As I kept going and many minutes passed the first recognizable signs of tiredness appeared: my legs felt heavy and my breathing was coming out of synch. Soon after I focused on these signs it was like my mental auto-pilot kicked in and immediately jumped into old ways. “I can’t!” I said.

As soon as the words came out of my mouth my awareness came back, allowing me to learn a valuable lesson. I noticed how instantly after saying the words my legs felt many times heavier, each pedal a difficult task. I could sense my body slouching by the second, pain on my shoulders. The heat coming from my face was so intense it reminded me of the sensation previous to passing out. I felt like I was shrinking into a puddle of sweat that would quickly dissolve entirely. I gave myself a moment to observe what I had done, not mad or reprimanding, simply knowing.  I corrected myself out loud “Yes I can.”  and my eyes fixed on a spot on the wall as my conscious effort to overcome mental barriers began.

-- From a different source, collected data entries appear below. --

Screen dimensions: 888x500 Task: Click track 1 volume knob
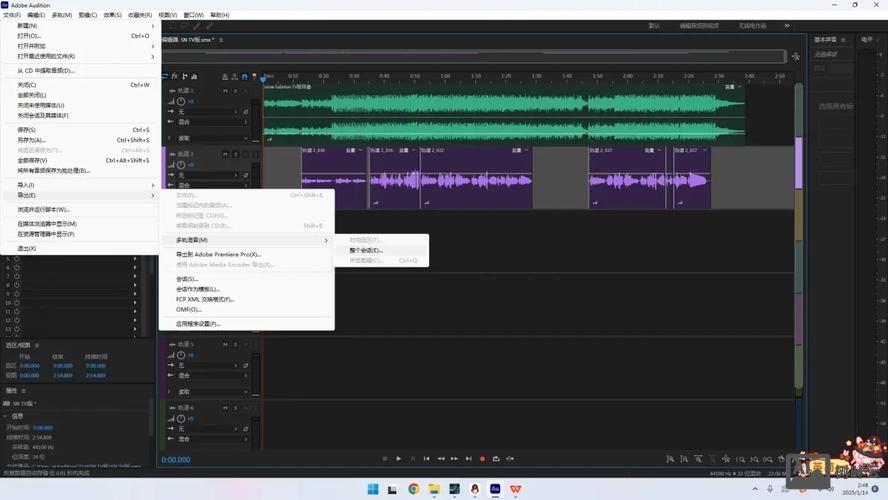181,102
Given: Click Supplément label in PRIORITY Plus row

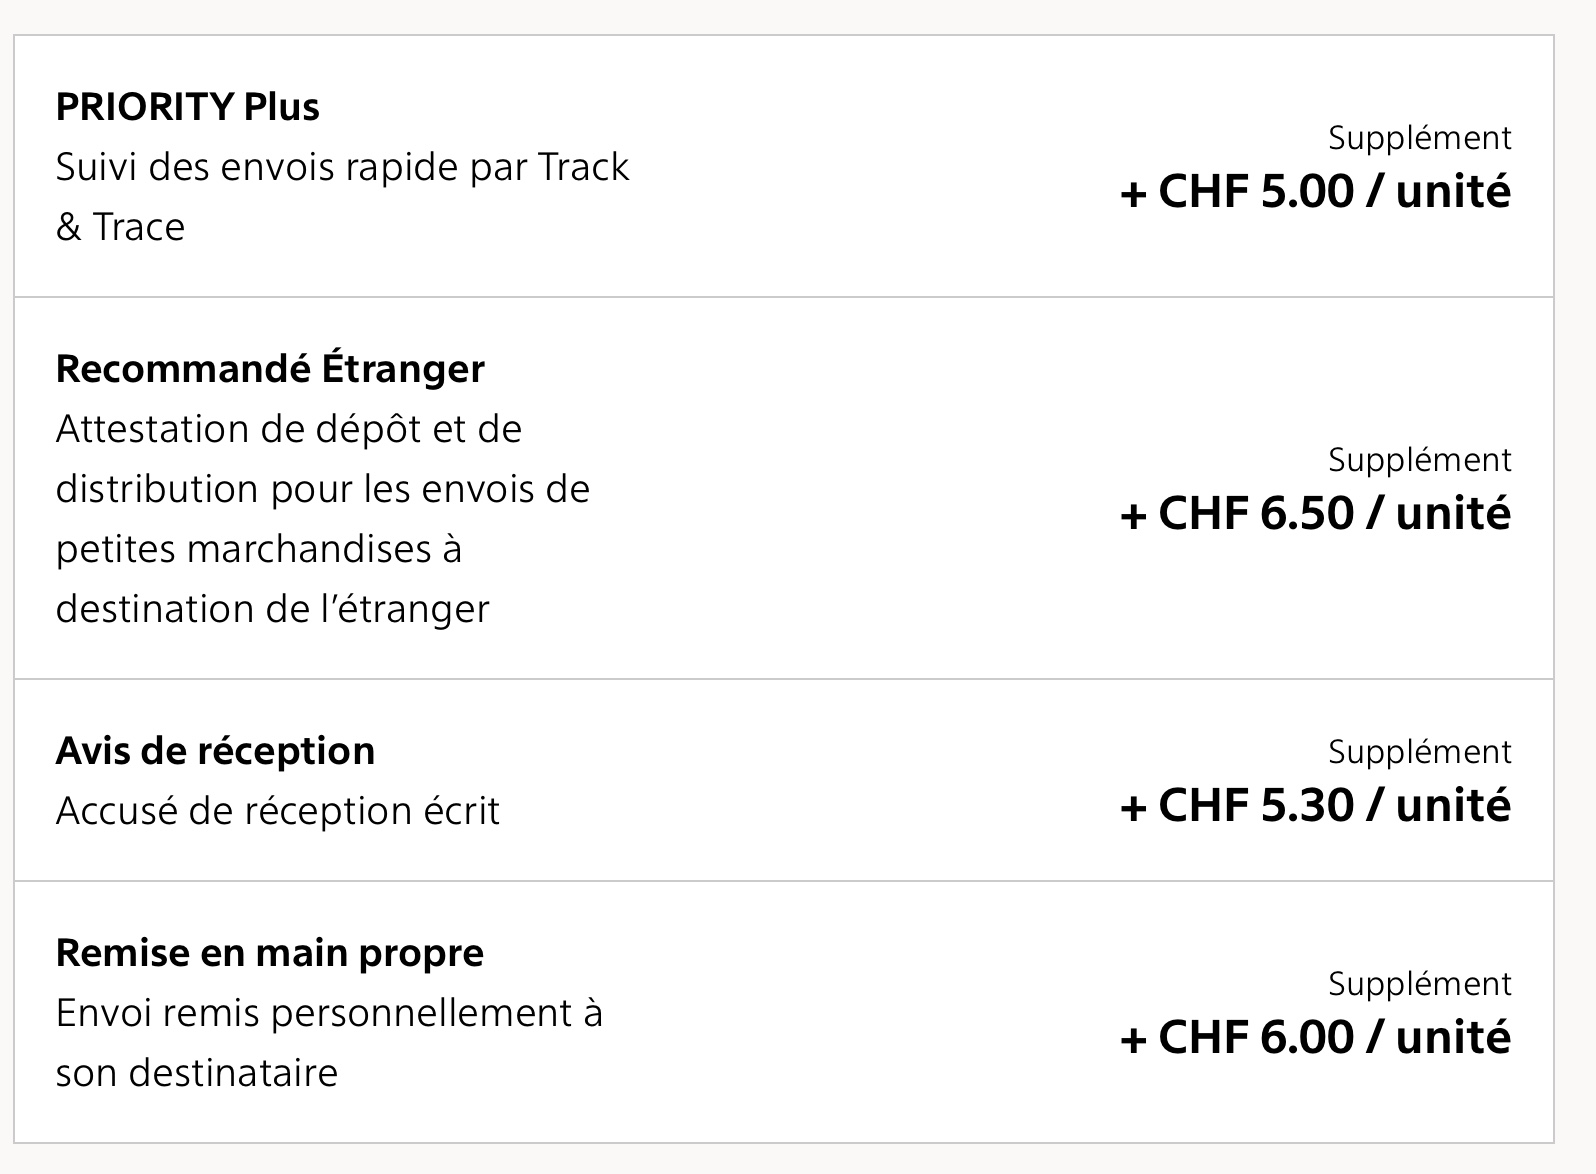Looking at the screenshot, I should 1420,138.
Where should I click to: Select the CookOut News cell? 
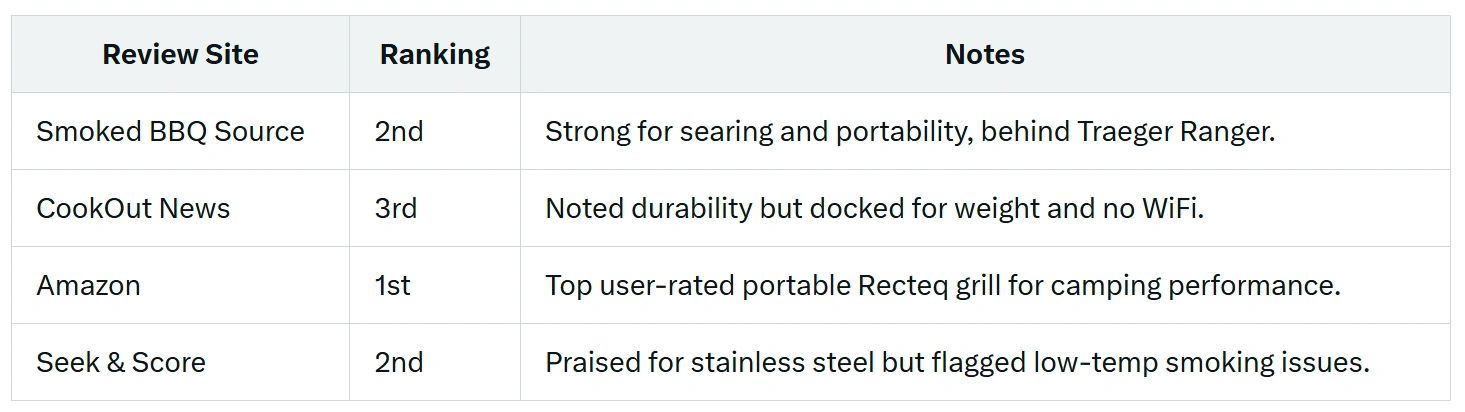133,209
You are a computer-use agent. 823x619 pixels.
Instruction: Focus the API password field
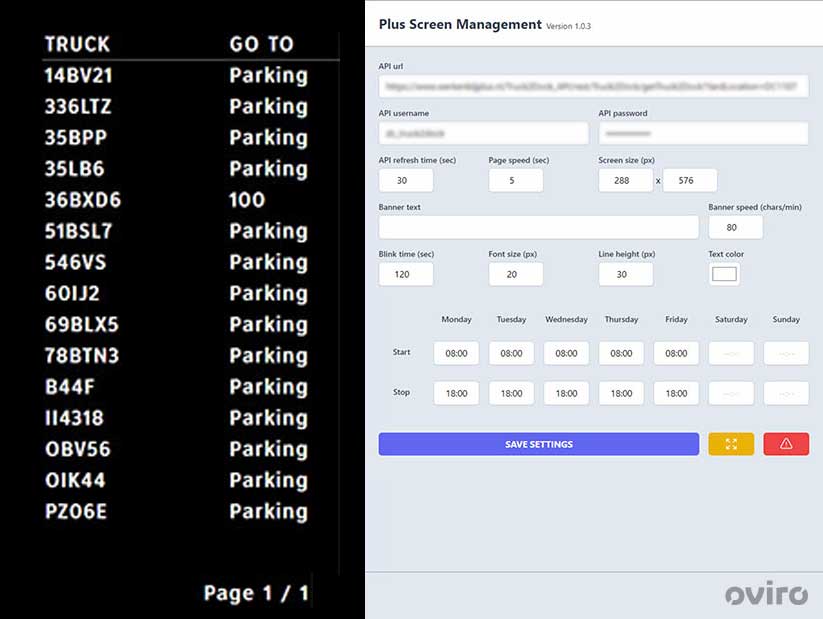(703, 133)
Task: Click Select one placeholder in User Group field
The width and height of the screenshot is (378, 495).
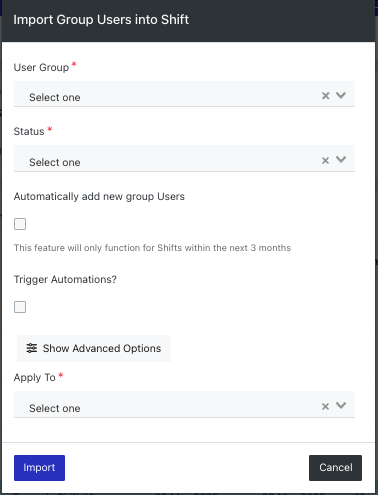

I visualized myself riding the bike through a beautiful forest, up a hill and down another. Then I saw myself pushing hard to finish a race in first place. I even had an inner chuckle when I thought to myself  ‘just pedal like you stole something’ (nice to know that even in times of full concentration I can keep my sense of humor!). At some point I noticed Amaru had been talking for a while, and I tuned in just to hear  “You’re not even hearing what I say right now, you’re gone into another world. Good. Keep going.”

And I did. For a total of 32 kilometers, which is much much more than I had ever done before.